I distinctly remember from my childhood that my mother used to be a very cheerful and light-hearted person. She used to joke with us and even tease us. She used to share urdu couplets (poetry), jokes and instances with us from her childhood. She had many stories and incidents to share with us and we used to listen to her with much interest. Even till today, after it has been over 5 years that she left us to meet her Creator, we remember many of the things that she shared with us.
I do not remember her always acting like a grown up person and trying to maintain the discipline in the house. Even despite that we respected her and there was a lot of good governance in the house. She taught us not by lecturing around and scolding but by just being herself.
I can remember the dignified way she dressed herself up, the way she walked and carried herself. I could never have guessed her age if someone would ask me then. She was smiling and cheerful and very child like with her children.
The same thing is happening to me.
Yesterday night when my elder son said, "Mom! Everyday you tell us stories or read out to us. Today we are going to read stories to you."
I said, "okay", and then my elder son started to read.
The younger son is quite particular about grammar and the proper way of pronouncing words. He interrupted a few times and pointed out some mistakes. I decided to make him realize that first of all it is not polite to interrupt in the middle of something and secondly, it is sometimes just okay to ignore minor mistakes in others.
When my elder son finished reading it was the younger one's turn.
I decided not to point out his mistakes and signalled my elder one too about this. This was over.
Then I offered to read one story to them.
What I did was to make mistakes deliberately and that made them hilarious. This was something they had not expected.
I pronounced the names in the story backwards and used the opposites or completely different words in place of the words in the story.

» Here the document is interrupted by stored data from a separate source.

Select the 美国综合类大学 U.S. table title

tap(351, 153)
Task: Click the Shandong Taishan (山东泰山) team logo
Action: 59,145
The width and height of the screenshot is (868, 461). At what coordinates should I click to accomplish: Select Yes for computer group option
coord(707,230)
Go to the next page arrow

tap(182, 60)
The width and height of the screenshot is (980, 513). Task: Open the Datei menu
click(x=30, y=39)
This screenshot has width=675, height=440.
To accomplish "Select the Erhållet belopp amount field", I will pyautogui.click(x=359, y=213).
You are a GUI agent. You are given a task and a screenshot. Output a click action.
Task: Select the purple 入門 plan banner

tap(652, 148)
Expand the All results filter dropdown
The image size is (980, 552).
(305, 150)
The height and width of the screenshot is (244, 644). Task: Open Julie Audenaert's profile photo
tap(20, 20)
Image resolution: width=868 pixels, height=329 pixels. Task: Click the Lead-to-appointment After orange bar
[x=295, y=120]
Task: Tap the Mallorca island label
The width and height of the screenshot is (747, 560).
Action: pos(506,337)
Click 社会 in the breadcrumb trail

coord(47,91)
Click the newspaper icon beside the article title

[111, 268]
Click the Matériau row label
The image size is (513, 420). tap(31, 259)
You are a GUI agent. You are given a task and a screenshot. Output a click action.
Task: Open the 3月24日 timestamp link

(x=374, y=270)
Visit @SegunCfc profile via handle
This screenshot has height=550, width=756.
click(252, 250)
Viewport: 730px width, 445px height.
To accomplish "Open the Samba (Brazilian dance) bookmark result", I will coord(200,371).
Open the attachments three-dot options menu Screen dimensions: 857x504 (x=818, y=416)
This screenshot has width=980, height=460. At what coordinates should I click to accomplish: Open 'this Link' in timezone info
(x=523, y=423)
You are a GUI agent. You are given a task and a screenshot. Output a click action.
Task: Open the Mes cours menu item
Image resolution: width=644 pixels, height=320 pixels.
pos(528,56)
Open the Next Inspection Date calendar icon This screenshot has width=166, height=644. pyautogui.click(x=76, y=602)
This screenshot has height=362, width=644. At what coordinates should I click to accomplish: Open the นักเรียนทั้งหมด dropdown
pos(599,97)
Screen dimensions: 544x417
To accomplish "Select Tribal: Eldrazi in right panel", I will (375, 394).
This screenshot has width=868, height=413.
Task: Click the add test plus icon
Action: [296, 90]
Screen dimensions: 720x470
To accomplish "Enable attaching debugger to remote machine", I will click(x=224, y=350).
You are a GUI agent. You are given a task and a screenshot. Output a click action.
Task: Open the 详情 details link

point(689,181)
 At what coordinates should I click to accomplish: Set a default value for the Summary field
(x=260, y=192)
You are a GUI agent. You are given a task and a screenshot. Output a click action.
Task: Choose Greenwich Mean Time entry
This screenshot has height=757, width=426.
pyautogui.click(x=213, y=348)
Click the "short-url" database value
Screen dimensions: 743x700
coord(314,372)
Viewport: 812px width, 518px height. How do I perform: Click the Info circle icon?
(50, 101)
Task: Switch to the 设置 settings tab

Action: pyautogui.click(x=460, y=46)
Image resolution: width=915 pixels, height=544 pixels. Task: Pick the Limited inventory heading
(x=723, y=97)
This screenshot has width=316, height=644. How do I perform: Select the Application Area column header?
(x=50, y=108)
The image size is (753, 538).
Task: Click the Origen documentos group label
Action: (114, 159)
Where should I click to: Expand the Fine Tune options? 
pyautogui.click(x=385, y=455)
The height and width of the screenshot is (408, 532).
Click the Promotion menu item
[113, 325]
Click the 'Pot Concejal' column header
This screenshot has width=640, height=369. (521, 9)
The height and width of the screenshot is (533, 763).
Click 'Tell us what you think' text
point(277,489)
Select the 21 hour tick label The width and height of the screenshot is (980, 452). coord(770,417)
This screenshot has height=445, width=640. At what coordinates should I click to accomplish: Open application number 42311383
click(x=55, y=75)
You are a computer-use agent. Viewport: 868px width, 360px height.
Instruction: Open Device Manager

For example instead of saying the line as, "He rode on his horse and left."I said, "He rode on his cat and left. " This made them laugh so much that we really enjoyed that bedtime story session. I could not resist the temptation to put a lot of humor and wit in the process of reading the story to them.
This served many purposes. First, it was a good experience with my children, second, I wanted to put the message across that it is sometimes good to ignore the mistakes and accept the person as he is. Thirdly, we must find ways to put a little humor and wit in our day to day lives to start and end it on a happy note. As mothers we must never be miserly in showing our love to our children wholeheartedly. Kissing, hugging, joking, teasing and becoming like them is what they enjoy most.
Age is nowhere to be seen. If I want to relate to my soon to be a teenager boy, and want him to be really frank with me and share his feelings with me without any fear or hesitation, then, I must be approachable to him. If I always try to "act" my age then I would distance him from myself and he would not feel comfortable with me.
What's in an age? It is only the way you feel that determines how old or young you are. Nothing can stop you from being what you internally are. You like to play? Then play. You like to run? Then run. You like to eat ice-cream. Always do. You like to cuddle into your son's lap. Go ahead. You like to ask him to share his chocolate with you. Ask him.
A mother is not just someone older and serious looking rather she is a friend and a companion all along for her children.
What's your age is not a relevant question because it limits you to act in a certain way to a certain level. If you try to act according to your biological age and prentend looking responsible and serious you may not end up looking natural. The way you behave never determines your actual biological age. It only shows how you have learnt to behave over the years. What we have inside our hearts is our actual age. We all are sometimes the most helpless, innocent and loving creatures from inside but we try to wear a facade of position, relationships and authority to show that we have grown up.
It is not our age but a cage that we confine ourselves in.
This is one of the reasons why I am not keen into celebrating birthdays. The person puts a cut out of her biological age on the cake and blow it too, but in reality she is nowhere close to that age bracket. Can we not enjoy being that child like person in our daily life?
She is much younger, more beautiful and more enthusiastic than what that figure shows about her!